◆ **EXCERPTED RECORDS**
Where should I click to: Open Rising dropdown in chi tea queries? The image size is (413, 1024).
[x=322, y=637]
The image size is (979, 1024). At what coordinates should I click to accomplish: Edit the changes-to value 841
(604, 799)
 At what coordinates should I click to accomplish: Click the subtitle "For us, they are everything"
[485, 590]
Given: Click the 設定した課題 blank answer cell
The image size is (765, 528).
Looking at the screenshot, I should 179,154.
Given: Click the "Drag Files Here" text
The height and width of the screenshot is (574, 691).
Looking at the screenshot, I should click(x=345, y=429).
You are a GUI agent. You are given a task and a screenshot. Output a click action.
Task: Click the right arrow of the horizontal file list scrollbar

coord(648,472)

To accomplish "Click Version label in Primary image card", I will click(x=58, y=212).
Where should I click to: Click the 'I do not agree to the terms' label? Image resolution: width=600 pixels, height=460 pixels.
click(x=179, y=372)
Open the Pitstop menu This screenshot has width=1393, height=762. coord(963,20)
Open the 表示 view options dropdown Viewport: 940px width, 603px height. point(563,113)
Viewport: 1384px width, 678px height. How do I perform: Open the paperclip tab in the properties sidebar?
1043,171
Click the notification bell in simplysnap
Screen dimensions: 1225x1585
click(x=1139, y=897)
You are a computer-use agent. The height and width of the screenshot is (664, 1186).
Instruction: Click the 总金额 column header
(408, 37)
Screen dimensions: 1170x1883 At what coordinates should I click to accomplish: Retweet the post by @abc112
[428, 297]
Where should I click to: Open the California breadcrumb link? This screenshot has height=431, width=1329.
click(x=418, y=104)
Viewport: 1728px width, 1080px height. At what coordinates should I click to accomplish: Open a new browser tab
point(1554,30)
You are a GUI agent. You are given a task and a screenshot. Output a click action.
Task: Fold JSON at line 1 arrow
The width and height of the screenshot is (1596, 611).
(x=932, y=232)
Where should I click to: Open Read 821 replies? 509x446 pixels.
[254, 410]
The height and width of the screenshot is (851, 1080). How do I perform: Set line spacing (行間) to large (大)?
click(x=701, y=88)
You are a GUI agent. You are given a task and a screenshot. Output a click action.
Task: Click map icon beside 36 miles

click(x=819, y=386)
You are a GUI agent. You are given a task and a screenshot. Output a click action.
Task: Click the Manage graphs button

◆ **WHAT YOU WILL DO**
Would you restate all of the material, word for word?

◆ **PROBLEM SOLUTION**
Where should I click to: Open Rising dropdown in chi tea queries? The image size is (413, 1024).
[x=322, y=637]
The image size is (979, 1024). At what coordinates should I click to accomplish: Edit the changes-to value 841
(604, 799)
 At what coordinates should I click to accomplish: Click the subtitle "For us, they are everything"
[485, 590]
Given: Click the 設定した課題 blank answer cell
The image size is (765, 528).
Looking at the screenshot, I should 179,154.
Given: Click the "Drag Files Here" text
The height and width of the screenshot is (574, 691).
Looking at the screenshot, I should click(x=345, y=429).
You are a GUI agent. You are given a task and a screenshot. Output a click action.
Task: Click the right arrow of the horizontal file list scrollbar

coord(648,472)

To accomplish "Click Version label in Primary image card", I will click(x=58, y=212).
Where should I click to: Click the 'I do not agree to the terms' label? Image resolution: width=600 pixels, height=460 pixels.
click(x=179, y=372)
Open the Pitstop menu This screenshot has width=1393, height=762. coord(963,20)
Open the 表示 view options dropdown Viewport: 940px width, 603px height. point(563,113)
Viewport: 1384px width, 678px height. How do I perform: Open the paperclip tab in the properties sidebar?
1043,171
Click the notification bell in simplysnap
Screen dimensions: 1225x1585
click(x=1139, y=897)
You are a computer-use agent. The height and width of the screenshot is (664, 1186).
Instruction: Click the 总金额 column header
(408, 37)
Screen dimensions: 1170x1883 At what coordinates should I click to accomplish: Retweet the post by @abc112
[428, 297]
Where should I click to: Open the California breadcrumb link? This screenshot has height=431, width=1329.
click(x=418, y=104)
Viewport: 1728px width, 1080px height. At what coordinates should I click to accomplish: Open a new browser tab
point(1554,30)
You are a GUI agent. You are given a task and a screenshot. Output a click action.
Task: Fold JSON at line 1 arrow
The width and height of the screenshot is (1596, 611).
(x=932, y=232)
Where should I click to: Open Read 821 replies? 509x446 pixels.
[254, 410]
The height and width of the screenshot is (851, 1080). How do I perform: Set line spacing (行間) to large (大)?
click(x=701, y=88)
You are a GUI agent. You are given a task and a screenshot. Output a click action.
Task: Click map icon beside 36 miles

click(x=819, y=386)
You are a GUI agent. You are given a task and a screenshot. Output a click action.
Task: Click the Manage graphs button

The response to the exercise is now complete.